BEGIN Document
Girls Gotta Eat: “Cheating Isn't Black and White” feat. Esther Perel
Recorded 2021, Re-released Nov 3, 2025
Episode Overview
This re-released episode features world-renowned psychotherapist Esther Perel, whose nuanced approach to fidelity, infidelity, and the realities of modern relationships has made her a guiding voice in the topics of love, trust, and healing. Ashley Hesseltine and Raina Greenberg dive deep into why cheating happens, why it hurts, how couples can potentially move forward, and why our cultural conversations about infidelity are overdue for a more compassionate, complex perspective. Woven throughout is Girls Gotta Eat’s signature humor, candor, and relatability.
Key Discussion Points & Insights
The Myth of “Black and White” Cheating
- Cheating is not simply good vs. bad, perpetrator vs. victim.
Esther Perel opens by reframing infidelity as a nuanced, multilayered issue rather than a moral binary.
“It is not black and white. It is not good and bad. It is not the perpetrator and the victim. If you want, it’s a little more complicated.”
— Esther Perel (00:00)
- Infidelity as a universal, not exceptional, experience.
END Document
BEGIN Dataset section
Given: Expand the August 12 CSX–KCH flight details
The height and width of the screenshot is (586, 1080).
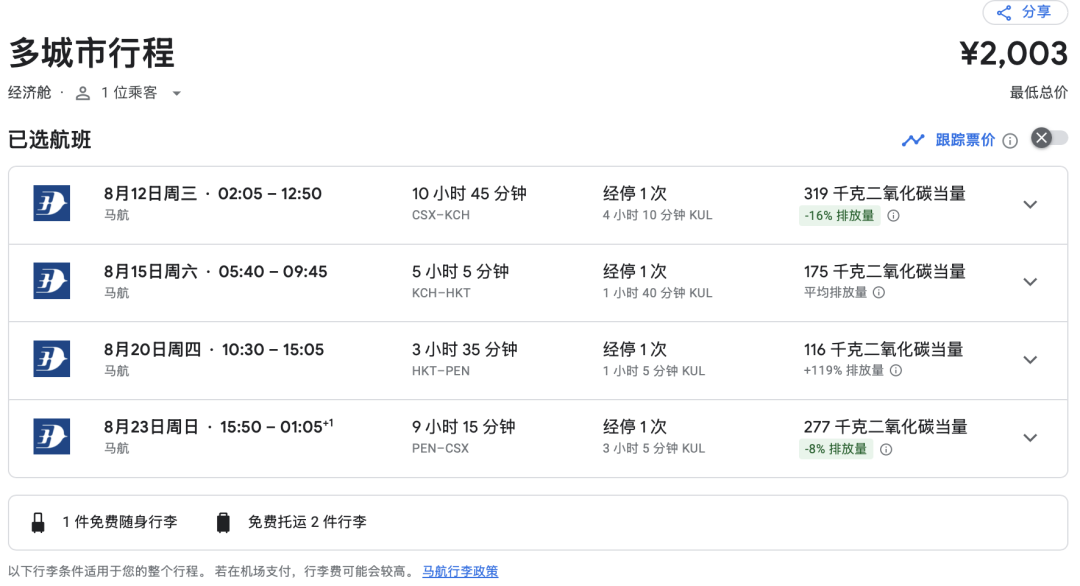Looking at the screenshot, I should pos(1030,204).
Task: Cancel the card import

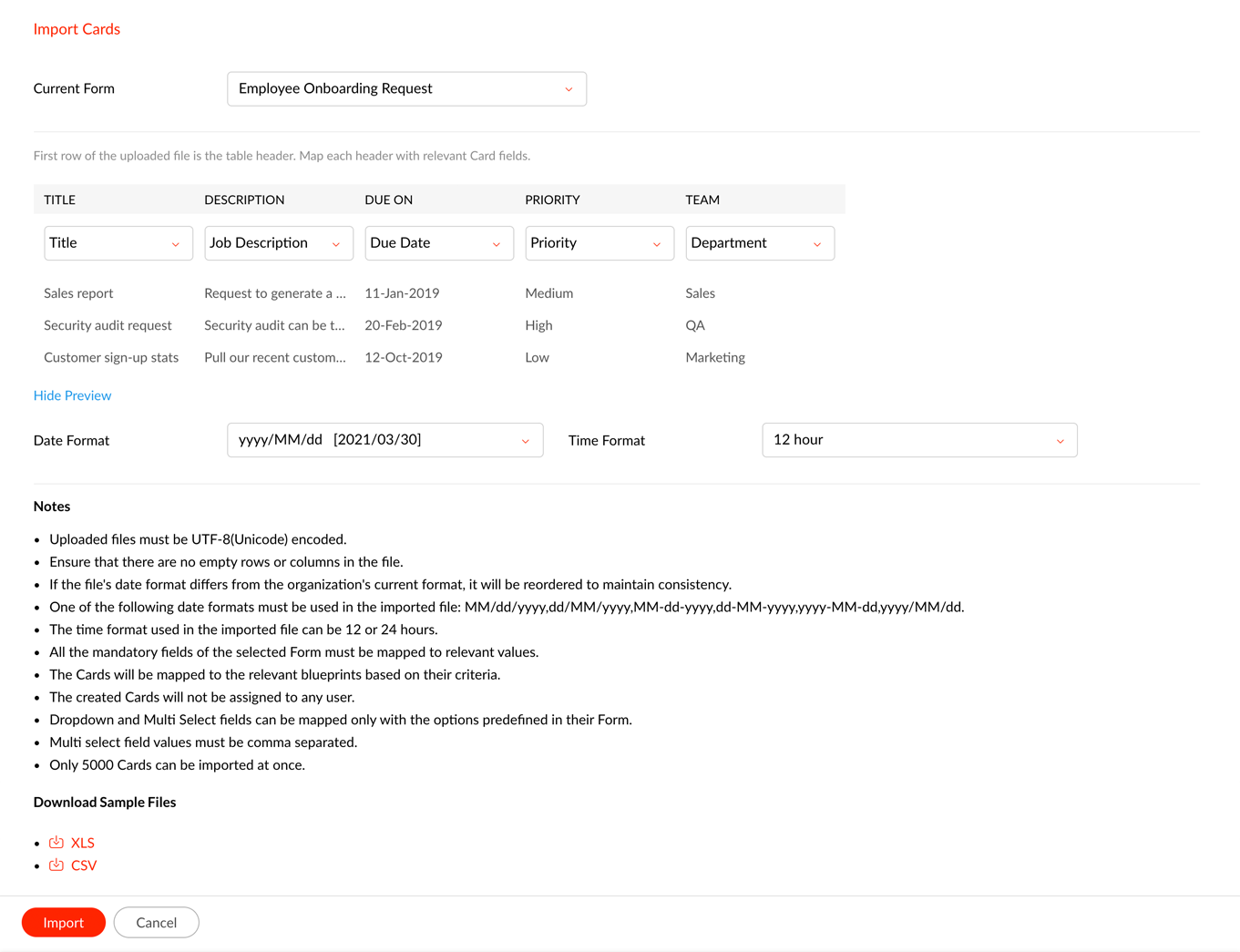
END Dataset section
Work to do ▸ Can you continue the Esther Perel episode summary from its last line, "Infidelity as a universal, not exceptional, experience."?

Response to this exercise ▸
80% of any audience has been touched by infidelity—whether directly, through their parents, or as bystanders. It’s systemic, intergenerational, and has deep roots in both societal norms and individual psychology.
“It is not just a few bad apples. This experience is pervasive. It’s systemic, it’s intergenerational.”
— Esther Perel (13:36)
Why Does Cheating Hurt So Much?
- It attacks identity, trust, and self-worth.
Being cheated on is felt as a profound violation—of trust, of your belief in your uniqueness to your partner, and sometimes of your own lovability.
“It’s experienced as the most painful violation of trust. I thought we were in this together... How could you be so selfish? Or it must be a confirmation that I’m not enough.”
— Esther Perel (13:36)
Cultural and Historical Context Matters
- Marriage was not always about love.
Marriage's original roles—property, companionship, social status—meant that infidelity had different emotional consequences. Only recently has romantic love become the central expectation, making cheating feel like “the shattering of the grand ambition of love.”
“When the person cheats on you, it is the shattering of the grand ambition of love...you may be replaceable and it just pierces you.”
— Esther Perel (11:24)
- Women’s economic independence changed the stakes. In the past, women had less freedom to leave after cheating because it meant economic risk. Today, cultural shaming of women who “take back a cheater” reflects new, if problematic, forms of agency.
Cheating and Relationship Dynamics
- Reasons people cheat are often deeply personal and not always about the other partner.
Cheating can result from loneliness, resentment, or a desire for lost parts of oneself.
“I didn't go outside because I wanted to find another person. I went outside because I wanted to find another self... I wanted to leave the person that I myself had become.”
— Esther Perel (26:15)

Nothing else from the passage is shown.